The sixth and final dispatch in this particular series from our Editor with capsule reviews from 2023’s edition of SIFF. See you next festival!
Charming as an intermediary between Wes Andersonian filmmaking and chill mumblecore independence, feels like and plays like a weekend by a lake, lackadaisically tumbling toward a too cute coming of age type story. Still feels good and looks nice. Worth catching for fans of Summer Fever teen films wherein the languid dog days of Summer really gnaw at the adolescent mind. Just fine for anyone else looking for more adult fulfillment and entertainment.
Snow and the Bear
Sometimes movies start with such clear and brilliant themes and motifs that they can really steer the ship the whole way. That’s how Selcen Ergun‘s Snow and the Bear goes: a woman comes to a strange town where the men just want to hunt the bears they’ve occupied the land of. The struggle of the women of the land are the same as the Bear; the men have fabricated this terrible society and forced their will upon a land and then acted irrationally to native wildlife and half their own population. Good enough to have such interesting themes, but Snow and the Bear also has super-refined direction, acting, and a script that goes over well. Maybe some audiences won’t find the direct analogues and metaphors so easy to hold onto, I found it really distinguished in the woman vs man and man vs nature and woman comes to a strange land type beat. A worthy surprise at SIFF.
Sister & Sister
Richly colorful sisterhood story where two sisters who look and seem nothing alike go on a search for their father(s). Color is chosen to span the locations at the center — from Costa Rica to Panama — the colors and lens are proudly Latin. If the minimalism kind of crushes the story, we can forget about that while watching some pretty and bright images and maybe a kind-hearted festival movie, but we may feel differently about its characters, at some points in the end, than the movie and director do. That it’s unclear is part and parcel of why it’s kind of hard to track a character story that is underwritten. Look past that, because it has such an absorbing sense of regional color.
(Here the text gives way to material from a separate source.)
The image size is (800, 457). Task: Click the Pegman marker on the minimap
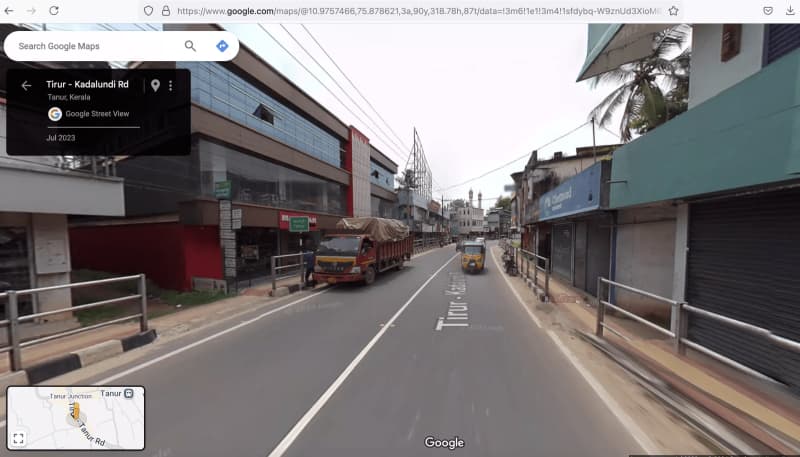click(74, 411)
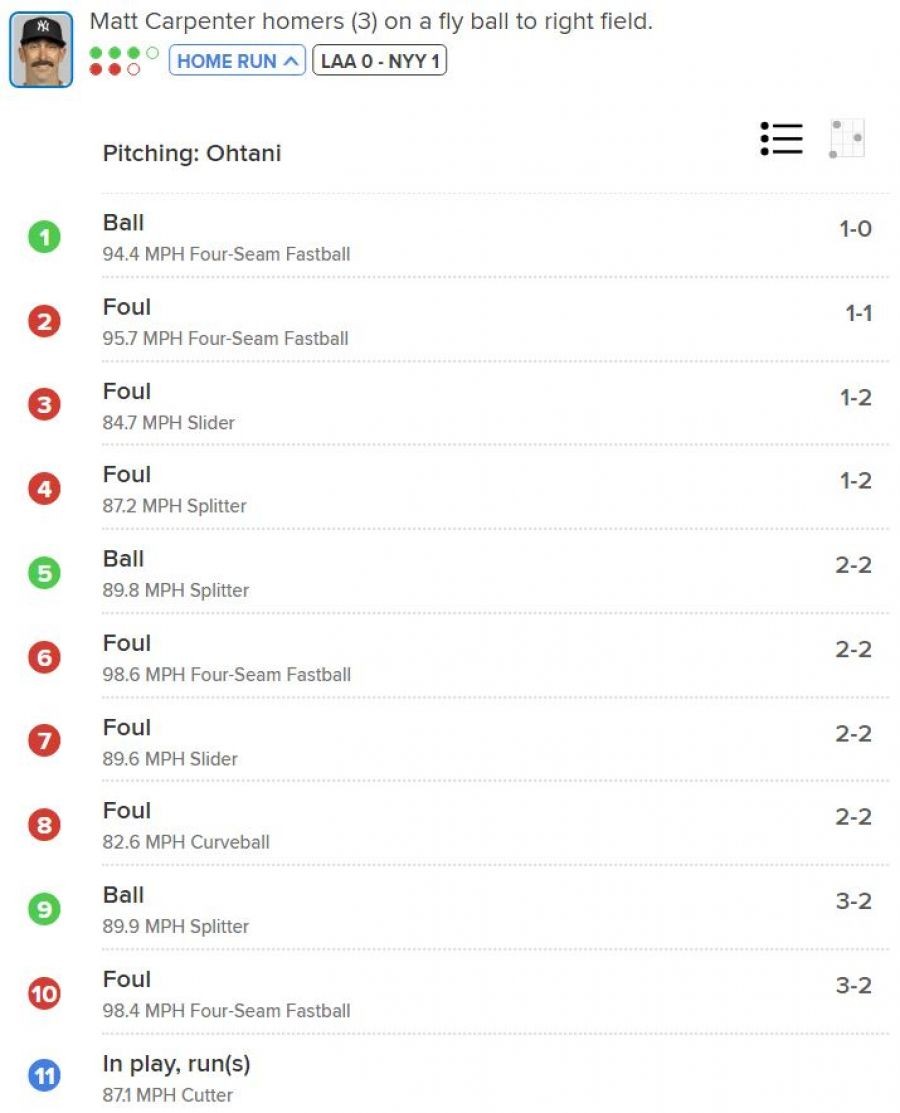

Personal bodily cancer mirrors the colonialist cancer of the US Navy taking over Puerto Rico in the past. The film is handsomely shot but undercooked, despite a brave and thematically thoughtful lead performance. Still perhaps worth a look and imbued with meaning and metaphor.
Riders on the Storm
You never know when you’re going to be there at the right time. Riders on the Storm is a documentary that is exactly on-time. Afghanistan’s ruthless sport of polo-but-very-unkind-to-animals is profiled. It’s shot beautifully and is just interesting enough on its own. Then they’re there shooting that and the US begins to leave Afghanistan. The Taliban begin to take over. Wealthy players of polo-but-very-unkind-to-animals at the center of the doc are able to flee to the US. Not everyone is. We watch as some remaining forces fight back against the Taliban and it’s just really curious and embedded reporting, where the doc ends up doing so much more than it set out to do, and being very well considered in how it’s shot and followed. The intersections of sports, politics, and war are always interesting, and as human interest stories go, always the kind we watch with bated breath. Riders on the Storm is a documentary that wanted to be good at one thing but is very good at carrying two subjects, following a developing story, and letting the way events go dictate the shape of the piece.